Here's an example of Alice and Bob setting up the transaction. Bob posts an item on craigslist, knowing that unknown, untrusted Alice will try to buy it. In this case, Bob is the seller and will set the "Risk Deposit" (could also be "Escrow Deposit"). This can be negotiated by the buyer, but I expect that something like 15-25% would be standard and not a point of contention. Remember, buyer does not trust seller, and vice versa.
- Bob makes craigslist posting identifying the item for sale, the price (20 BTC), and the desired "Risk Deposit" (20%)
- Alice finds the posting and emails Bob saying "I'll buy it for 20 BTC, 20% deposit is fine, here's PubKeyA, and let's use a third-party Charles."
- Bob agrees so he obtains a public key from Charles, and constructs a very wacky transaction: Inputs: (1) Bob 4 BTC (20% deposit) -- signed using SIGHASH_ANYONECANPAY Outputs: (1) 28 BTC to TwoOfThree(PubKeyA, PubKeyB, PubKeyC) (2) Bob's change output, if necessary
- Note that this tx is invalid because it has 4 BTC inputs, but 28 BTC outputs. Bob sends incomplete tx to Alice (probably via BIP 0010, but after modification to include a way to specify P2SH scripts)
- Alice verifies that PubKeyC belongs to Charles (if using third-party)
- Alice creates a perfect-sized input of 24+fee BTC, adds it to the tx, signs and broadcasts (Bob's sig is still valid because of ANYONECANPAY)
Now there is 28 BTC locked up in the network requiring two-of-three signatures from Bob, Alice or Charles. This could be a 2-of-2 tx without Charles, but if one party disappears (before tx completion) the money will be locked forever.
Three possible outcomes:
Everything goes smoothly, Bob creates "completion transaction": Inputs: 2-of-3 for 28 BTC and an optional fee input, Outputs: Bob 24, Alice 4. Signs and sends to Alice who signs and broadcasts
Something went wrong, Alice needs a refund. She constructs tx: Inputs: 2-of-3 for 28 BTC and optional fee, Outputs: Bob 4, Alice 24.
DISPUTE: Charles intervenes (or no one does and the money is locked until agreement)
- Charles contacts both parties, figures out who gets the money -- assume it's Bob
- Charles creates a Tx:
Inputs: (1) 2-of-3 for 28 BTC (2) Optional tx fee Outputs: (1) Bob 20 (2) Charles 8
- Charles signs both inputs, sends to Bob
- Bob adds second signature to input (1) and broadacsts.
In this case, the "Risk Deposit" serves two purposes:
- Guarantees that Alice has incentive to complete the transaction after she receives his merchandise, and adds incentive to the seller not to randomly back out and leave the multi-sig money stranded.
- It's an already-included, equally-funded-by-both-parties fee, in case the tx needs arbitration.

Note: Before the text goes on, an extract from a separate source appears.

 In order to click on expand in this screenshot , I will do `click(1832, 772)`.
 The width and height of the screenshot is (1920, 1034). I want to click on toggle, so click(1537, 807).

A couple things to ponder:
- Someone had brought up the possibility that only the "loser" of the arbitration should pay, and the "winner" would get their risk deposit back. I'm not entirely sure I agree with this...

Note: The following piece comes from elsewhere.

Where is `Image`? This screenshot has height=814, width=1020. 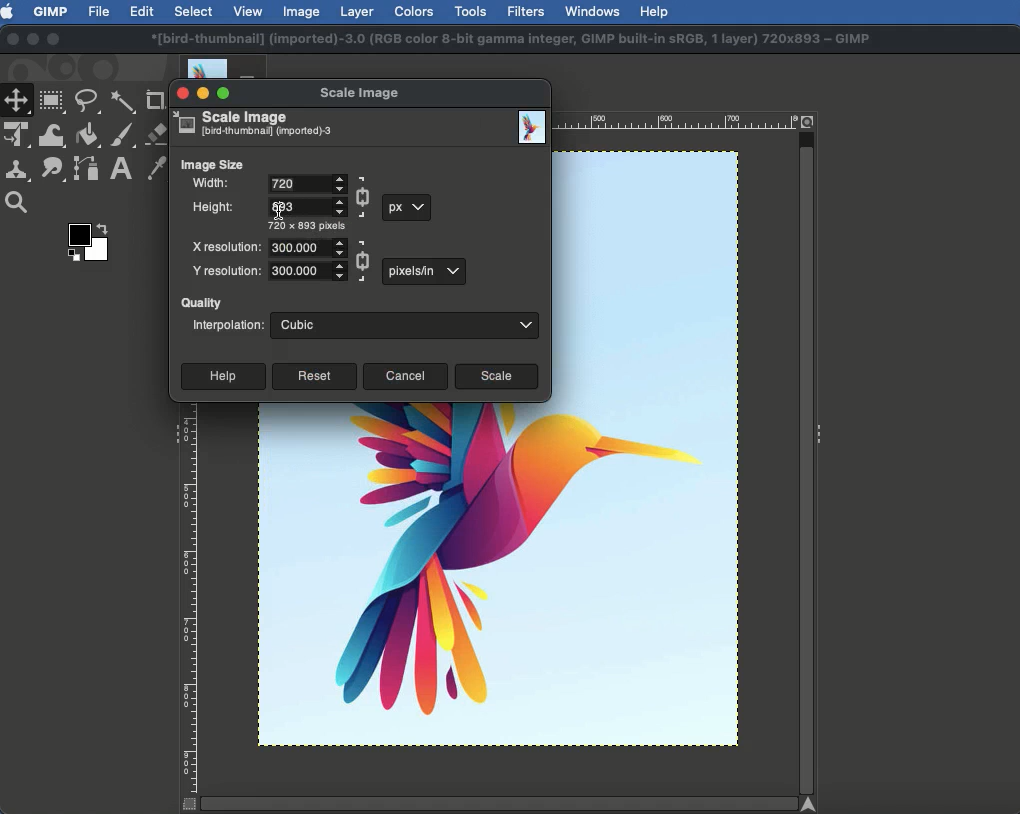 Image is located at coordinates (529, 123).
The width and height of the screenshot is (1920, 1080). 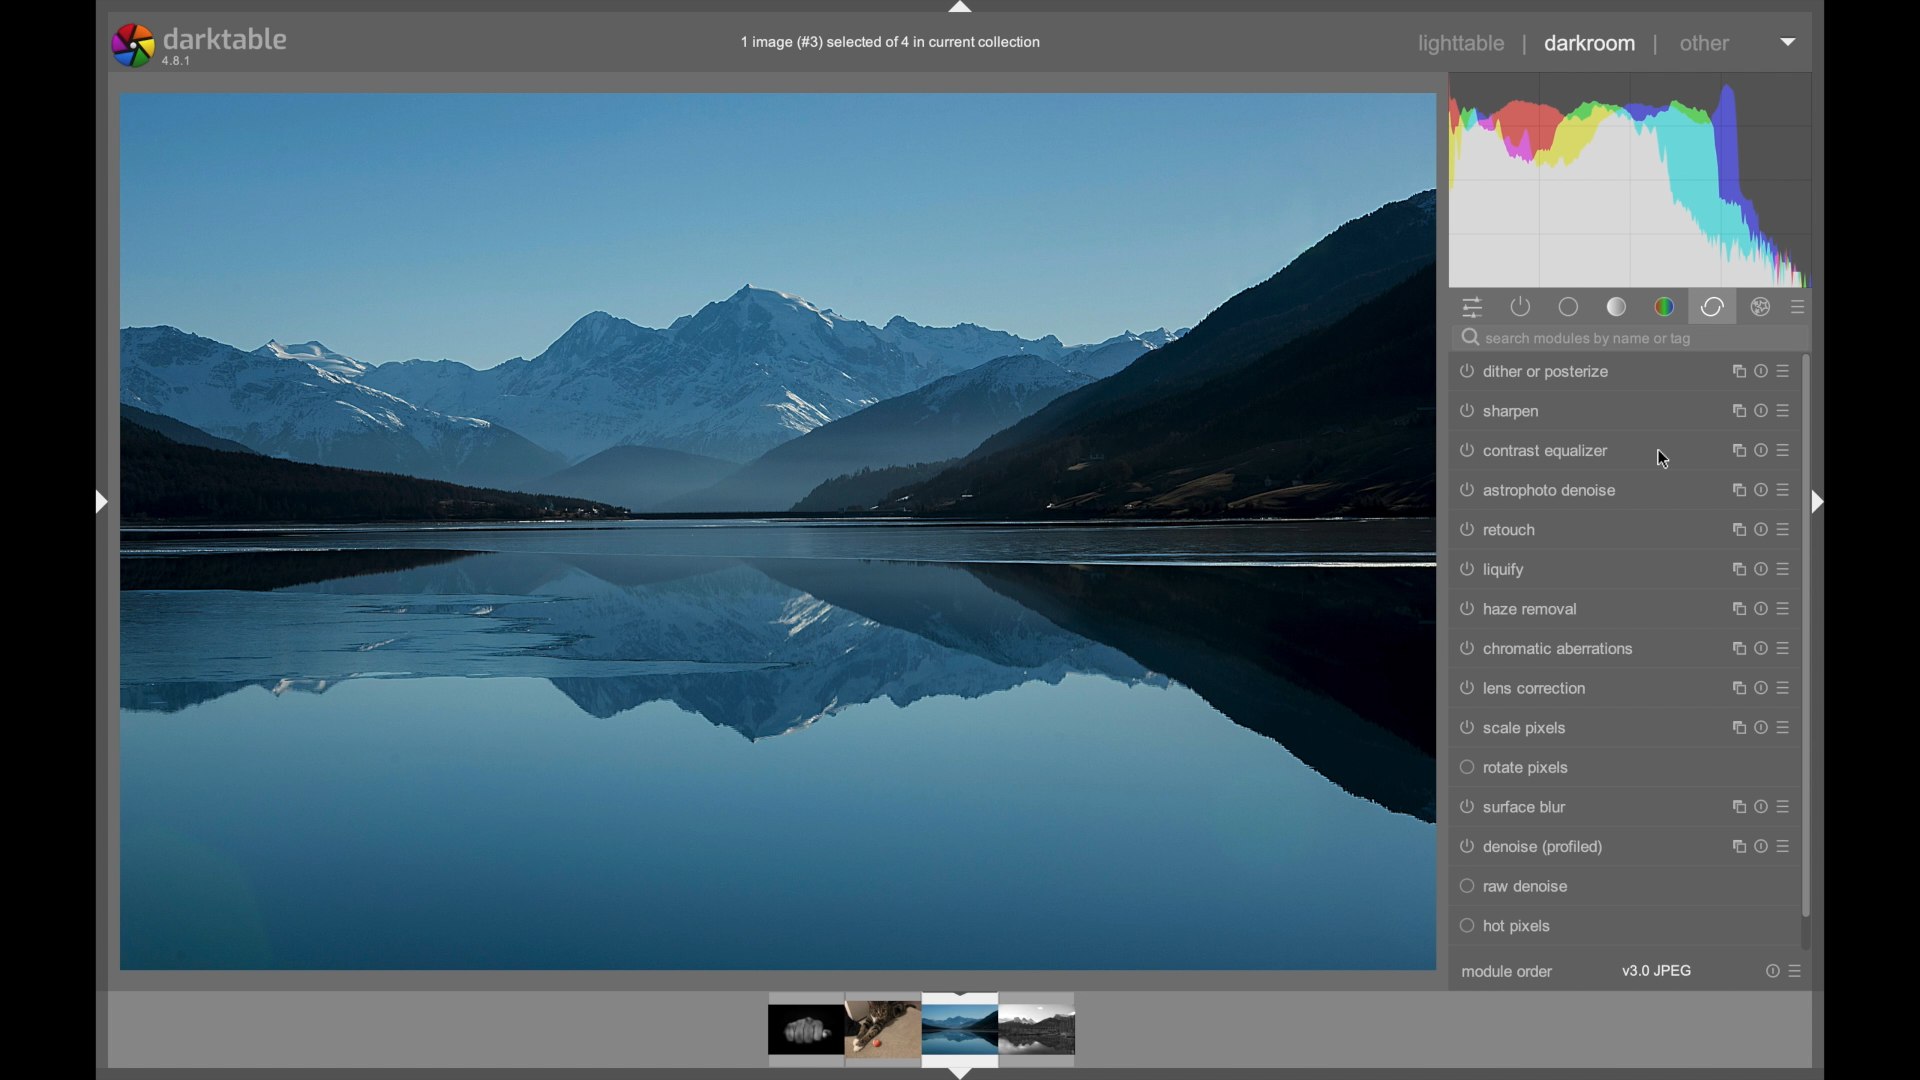 I want to click on presets, so click(x=1799, y=306).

- If we can't use SIGHASH_ANYONECANPAY, then one party would have to supply the other party with an appropriate sized set of inputs and a potential change address, so that the other party can construct the entire transaction before signing. It may require an extra half-step, but also may not be too bad if this step is executed by software, anyway -- it's already producing a PubKeyA to send to Bob... it might as well also figure out an appropriate set of inputs and change address and forward that on. On the other hand, if the tx never executes, Alice just revealed some of his funds to Bob.
- Second-half tx fee could be included on the original amount: commit 28.01 BTC to the 2-of-3 to make sure you don't need extra inputs later just to pay it.
- Client software could integrate third-party services -- so the retrieval and verification steps for third-party, Charles, could be done in the software for you. This may be especially important, because if you do a lot of purchasing online, you may need to advance-register with the third party so that they know who to contact during arbitration...
- Message signing may become important here, especially for third-parties...
- In direct response to Gavin suggesting that "risk deposits" are awkward and confusing: I don't see a way without it. If Alice doesn't have a risk deposit, she has no incentive to complete the transaction after she receives the merchandise (besides being a good person). If Bob isn't required to put in a risk deposit -- he could have Alice create the 2-of-3 transaction (or 2-of-2!) with his address, and then he backs out and leaves the money stranded. Then Alice will have to pay Charles to help unlock the money. Or if it's a 2-of-2 -- it's just locked forever.
This process is complicated, but half of it is under the hood. A lot of it can be automated with a "simple" set of options and a well-thought-out interface.